**PROVIDED PASSAGE:**
Opinion
The first three causes of action of plaintiff’s first amended complaint were against only Edward Lyons who apparently remains a party defendant to the lawsuit; the fourth, fifth and sixth causes of action are against Fireman’s Fund Insurance Company (hereinafter referred to as Insurer) alone. Insurer’s demurrer on the ground the pleading “fails to state a cause of action against” it, was sustained without leave to amend. An order of “partial” dismissal was entered from which plaintiff appeals. 1
*750 Common to each of the three causes of action against Insurer are the following allegations: about October 1, 1971, defendant Lyons retained plaintiff attorney to represent him in connection with a claim for personal injuries arising out of an accident involving Merle Karbeling on September 15, 1971. The retainer agreement was in writing (copy attached to amended complaint) and provided for a contingent fee plus express creation of a lien in favor of plaintiff counsel on any moneys collected arising out of Lyon’s claim from said accident. Plaintiff performed all conditions required under the written agreement except as his performance has been rendered futile and impossible by Lyons’ actions. About December 1, 1972, Lyons discharged plaintiff as his attorney without cause and proceeded in propria persona in the action on the claim entitled Lyons v. Karbeling, No. WE C 26422, which plaintiff filed in the Los Angeles Superior Court. (The files in that case contained a substitution of counsel filed Dec. 26, 1972, substituting Edward Lyons “in pro per” as attorney of record in place and stead of John Siciliano.) About December 19, 1972, plaintiff Siciliano notified Insurer (Karbeling’s insurance carrier) of the lien which he had under the retainer contract. On information and belief, plaintiff alleged that in August of 1974 Insurer, with knowledge of plaintiff’s lien, paid to Edward Lyons the sum of $10,000 in settlement of Lyons’ claim arising out of the accident of September 15, 1971, involving Merle Karbeling, Insurer’s insured.

**CHALLENGES:**
A – Translate this sentence from the court opinion into Spanish: "About December 19, 1972, plaintiff Siciliano notified Insurer (Karbeling’s insurance carrier) of the lien which he had under the retainer contract."
B – According to the court opinion, about when did Lyons discharge plaintiff as his attorney?
The material that comes next has no connection to the court opinion.

**DATASET SECTION:**

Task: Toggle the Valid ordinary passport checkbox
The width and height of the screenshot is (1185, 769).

**THE RESPONSES:**
A – Alrededor del 19 de diciembre de 1972, el demandante Siciliano notificó a la Aseguradora (la compañía de seguros de Karbeling) el gravamen que tenía en virtud del contrato de honorarios.

B – About December 1, 1972.